Amy Barlow Liberatore… stories of lost years, wild times, mental variety, faith, and lots of jazz

Tag Archives: LGBTQ

The Best Bits

Howard’s to be married Saturday
Family watches the Oscar show
Hometown winner claims he’s gay
Howard becomes the town floor show

He insists his loafers are heavy
Sweet, slim bride, a fellow teacher
Media stalks the little town
Finally, before the preacher

He says he’s gay; bride belts him and
his dad says, “Was it that Streisand?”

© 2013 Amy Barlow Liberatore/Sharp Little Pencil

Imaginary Garden With Real Toads’ Izy asked us for a ten-line “Cliff’s Notes” version of a favorite movie, book, or play.

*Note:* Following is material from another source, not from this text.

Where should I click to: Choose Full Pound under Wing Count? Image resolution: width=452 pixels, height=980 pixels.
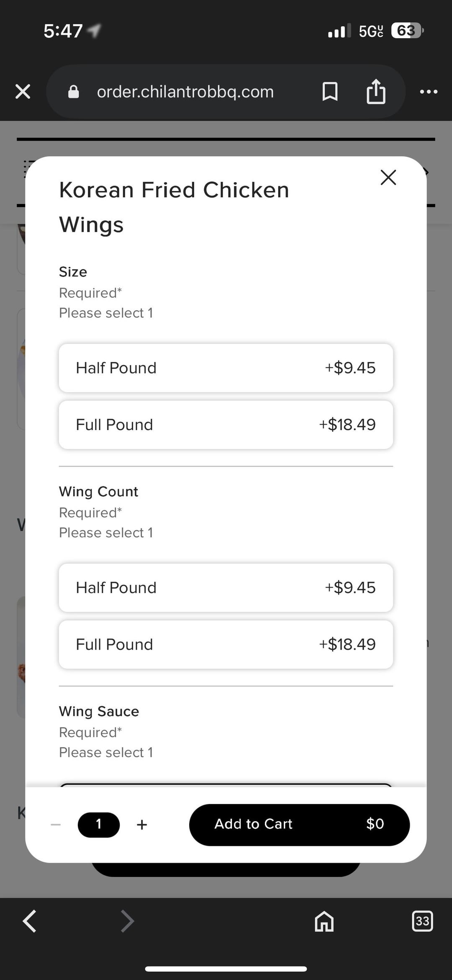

One of my favorite movies of all time is a little comedy called, “In & Out.” Kevin Kline is the groom, Joan Cusack (an amazing physical comedian, sister of John) is the befuddled bride-to-be, and Tom Selleck plays a reporter with a secret… Debbie Reynolds and Wilford Brimley are his folks.

Best moment: After being jilted at the altar, Joan Cusack emerges from her hiding place and yells at the congregation, “Do you have ANY IDEA how many times I’ve had to watch “Funny Lady”? Loads of Streisand references, great for little “fruit flies” (LGBT allies) like me. See it. Glenn Close almost steals the show with a single scene.

National Poetry Writing Month, Day 25, still going strong! Amy


How to Raise a Valedictorian
OLYMPUS DIGITAL CAMERA
Study together.
She, homework.
You, Woolf.

Release her from school for
antiwar protests and call it
civics lessons

Ban video games

Tell her God gave her beautiful,
but smart takes work

Love unconditionally

© Amy Barlow Liberatore/Sharp Little Pencil

Trifecta’s Weekend Challenge was 33 words of advice. This worked for my daughter Riley, who is currently a top student at Laguna Beach Institute of Art and Design. Did I mention she doodled in the margins of her homework?  That she came out to the entire student body’s parents during her speech?  (She was already out, “gender queer,” to all her friends, and didn’t lose one of them.)  Can you tell you much Lex and I love this young woman?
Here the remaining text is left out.